2- Une imagination fertile

Les installations de ventilation naturelle tirent parti du vent ou du tirage thermique, parfois des deux.

L’ouverture des fenêtres
Aérer en ouvrant en grand est le procédé d’aération le plus simple, mais il est interdit par la réglementation depuis 1969.

La ventilation traversante
Les entrées d’air sont placées face au vent dominant, les sorties à l’opposé. L’organisation intérieure est adaptée en conséquence, les pièces de vie sont exposées au vent dominant.

Le tirage thermique
Les entrées d’air sont placées à la base des murs de façade. Des bouches et un conduit vertical évacuent l’air par le toit.
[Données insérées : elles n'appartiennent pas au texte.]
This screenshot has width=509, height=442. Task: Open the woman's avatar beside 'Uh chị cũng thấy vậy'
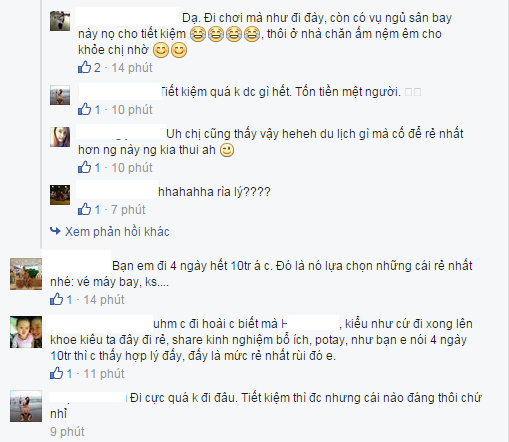click(x=60, y=137)
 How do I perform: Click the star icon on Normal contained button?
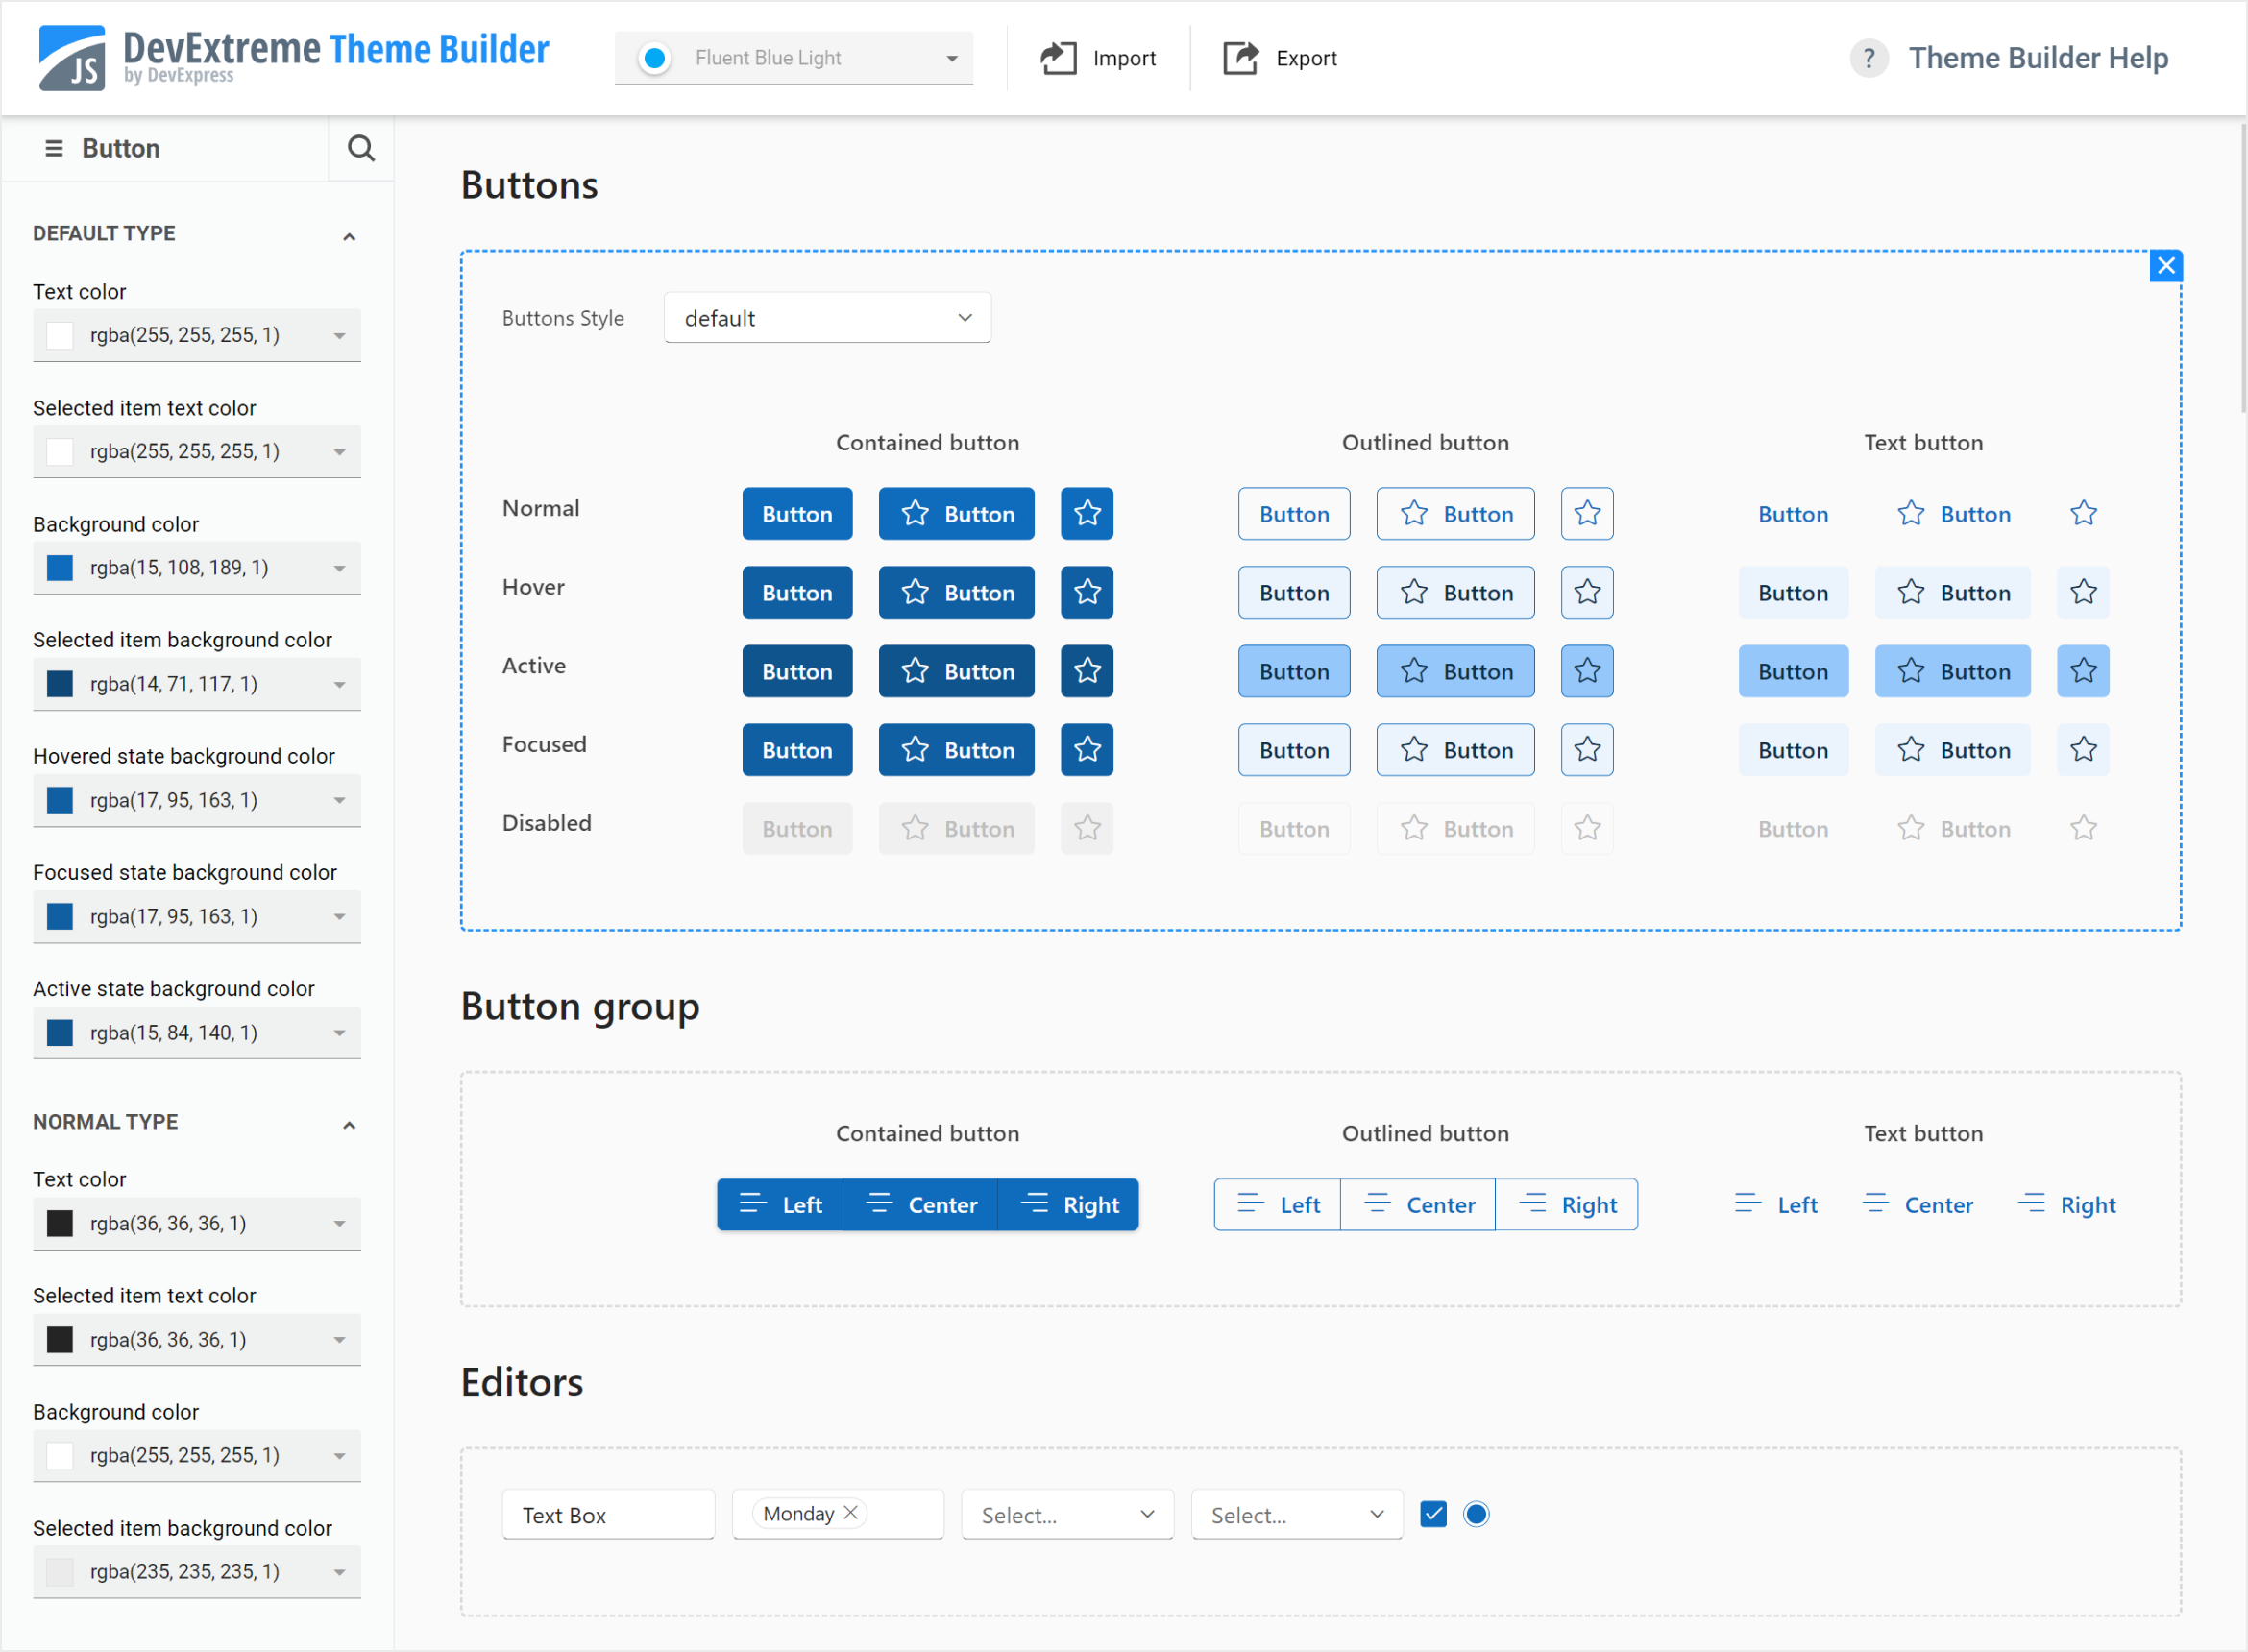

Le tirage thermique est présent dans toutes les maisons équipées d’un conduit de cheminée ouvert.

Vent et tirage thermique
L’effet de tirage obtenu par le conduit vertical est renforcé par un extracteur statique qui crée une dépression supplémentaire en tournant sous l’effet du vent. C’est le système de VN le plus répandu actuellement.
• D’autres techniques visent à créer une dépression localisée, sous l’effet de la chaleur du soleil par exemple, qui sert de moteur d’aspiration à l’air intérieur. C’est le principe du mur Trombe ou des façades double peau des immeubles de grande hauteur.

3- Des difficultés certaines

Comme souvent, un principe simple devient très compliqué dès qu’il s’agit de s’atteler à des applications pratiques. La ventilation naturelle n’échappe pas à cette règle.

Dépendance vis-à-vis du climat
Plus il fait froid, plus il y a du vent, plus le renouvellement s’accélère. Il faut recourir à des dispositifs particuliers, comme des entrées d’air autoréglables, des régulateurs de débit, pour compenser ces variations. À l’inverse, par temps calme, ou au printemps et en été, l’aération peut être insuffisante.
• Dépendante des conditions extérieures, la VN ne prend pas en compte l’occupation des locaux. Elle fonctionne de la même façon, que la maison soit vide ou pleine, sauf à ajouter de nouveaux dispositifs. C’est le principe inverse de la VMC, indépendante des conditions extérieures et adaptée à l’usage des locaux.

Dépendance vis-à-vis du bâti
La réalisation d’une installation de ventilation naturelle doit faire l’objet d’une étude détaillée. Chaque projet est unique car il dépend des conditions locales, du type de bâtiment, de son usage et de son occupation. Une solution efficace ne peut pas être transposée en l’état à un autre projet. D’autre part, les calculs de débit, de renouvellement, sont particulièrement difficiles à établir et à quantifier avec précision. Au contraire, dans le cas d’une VMC, les données sont précises, facilement transposables et mises en œuvre par tous les acteurs de la chaîne de construction, du concepteur au poseur.
• Les performances des deux phénomènes physiques en jeu augmentent avec la taille de la construction. La ventilation naturelle est plus adaptée aux bâtiments collectifs, résidentiels ou tertiaires.